Bridgework: Globalization, gender, and service labor at a luxury hotel

January 25, 2018

Sociological studies of work have long ventured overseas to understand the conditions of employment and global networks that produce goods consumed in the global north. Scarce are studies that take a look at globalization and work at the other end of the supply chain: consumer services. This is important because in recent years retailers and hoteliers have traveled from the global north to the global south nearly as fast as manufactured goods have journeyed the opposite direction. This is also critical because the sociology of service work has rarely ventured beyond contexts in which customers and workers largely share in a single culture (with all its etiquettes, manners, symbols and rules), even as class, race and gender differences may be present. As a result, sociologists tend to focus on how workers use familiar habits of behavior in workplaces that require interaction with customers. For example the word “emotion work” is used to describe the psychological effort expended when workers are asked to treat strangers with the warmth they might reserve for family members or friends. Another term “aesthetic labor” describes the ways in which workers’ manner of dress, style, grooming and speech must conform to the meet the expectations of posh or hip clientele. Employers hire workers of the appropriate class backgrounds to perform such labor. Overlooked by these two terms is the effort workers make to learn new ways of expressing emotions, novel styles of presenting themselves and unfamiliar modes of interacting when their customers originate from different nations and cultures.

To remedy these limitations, my research follows the path of one of the largest hoteliers in the world, a U.S. chain, to Beijing China. I conducted an ethnography of an outlet of this hotel chain, interviewing workers and managers, part of a project that lasted over a year. In this hotel, managers hire and train young women who are native to Beijing to enact what I term “bridgework”: the acquisition of body and feeling rules dominant among customers whose national and cultural origins diverge from workers. Customers at the hotel were mostly white, male, upper class and traveled from the U.S. and other points in the global north to engage in various business ventures while lodging at the Beijing Transluxury (a pseudonym). The women hotel workers who serve them must speak English, adopt English names, and comport themselves in a manner reflective of an American middle class femininity. Managers spent countless hours training these young women workers to adopt the emotional expressions, modes of interaction and manner of comportment expected by their customers. Managers showed them how and when to smile –and when not to smile. They were taught how to greet customers using the appropriate titles and making eye contact. They were even taught how to walk.  They were not allowed to lift tables or heavy trays; they wore uniforms that limited their range of motion, preventing even occasional heavy labor. Managers sought to create a staff of young women workers who would appeal to the heterosexual and class sensibilities of their clientele. But there was a constant tug-of-war between workers’ long held sense of appropriate behavior and these new practices. A few workers resisted some of the practices; a more common response was reinterpreting the new standards of behavior to conform to workers’ long held sense of etiquette and ethics.

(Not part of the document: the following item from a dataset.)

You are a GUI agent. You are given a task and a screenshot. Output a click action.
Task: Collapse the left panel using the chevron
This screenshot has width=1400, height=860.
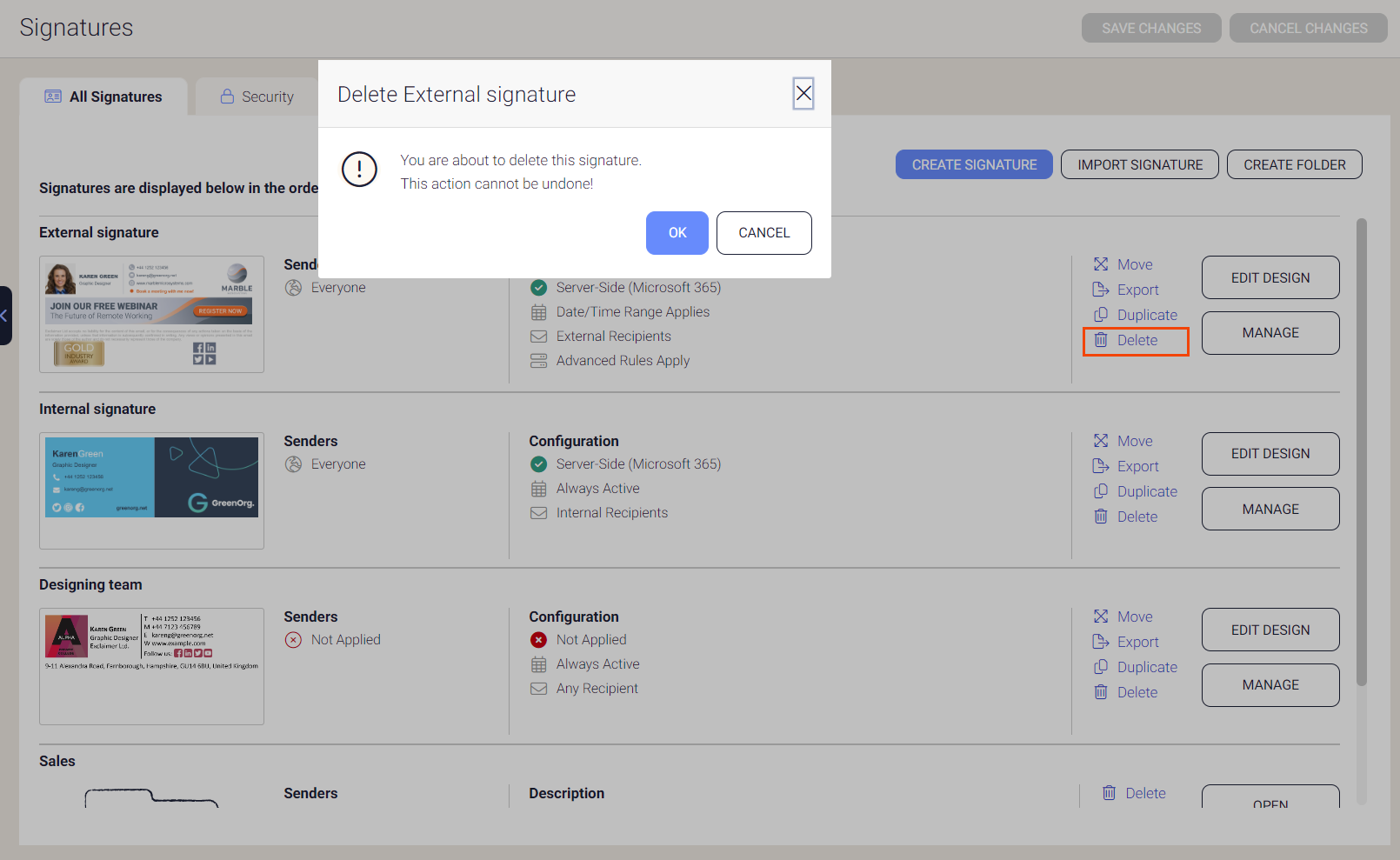click(5, 315)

Combined with the availability of familiar foods, beverages and surroundings, the hotel creates a space in which customers feel comfortable, competent and knowledgeable, even while traveling to destinations far from home. I identify the ease of traversing national and cultural boundaries facilitated by the bridging labor, as a kind of cosmopolitan capital. To put it more simply, workers’ adoption of the cultural practices of customers relieves those customers of the effort required to engage in and understand new cultural practices when they travel across borders, allowing them to traverse the globe with few cultural obstacles. The dynamic reproduces and extends the advantages of the largely white, male, upper class clientele of the hotels and organizations like it.

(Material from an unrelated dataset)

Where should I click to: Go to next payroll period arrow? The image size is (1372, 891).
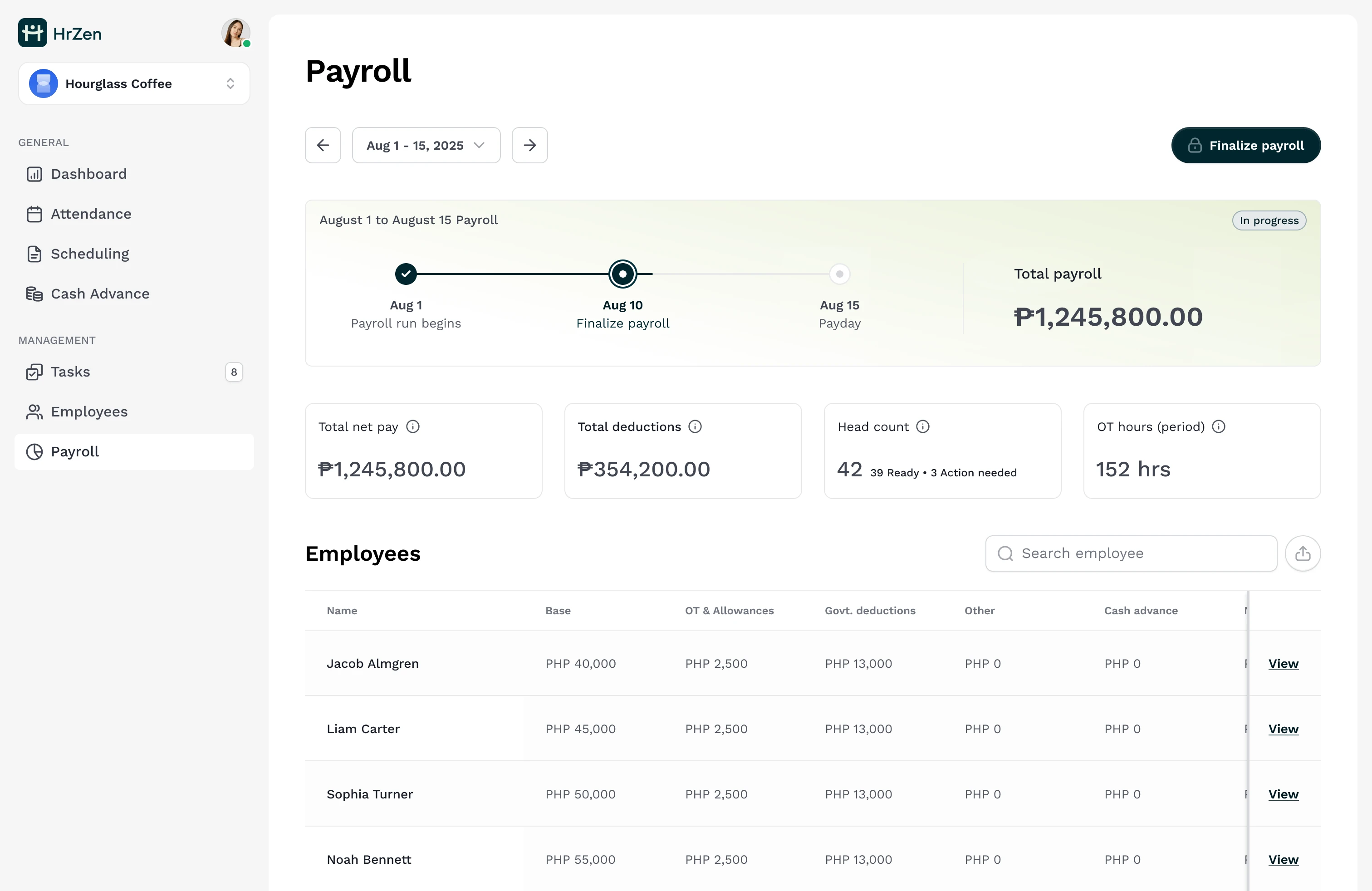click(x=529, y=145)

In sum, while research has found that service workers must “look good and act right,” to use a phrase that has come to define aesthetic labor, I find that they must also look familiar and sound understandable, which is taken for granted when workers and customers share cultural traditions, languages, symbols and expectations for comportment and interaction. The concept of bridgework pinpoints the efforts required by waged workers to manage these differences and its partner idea, cosmopolitan capital suggests that customers benefit from these efforts in their ability to crisscross national and cultural boundaries without the burden of learning regional languages and practices. They retain a sense of competence in interaction, and thus status and dignity, even while traveling to distant locales.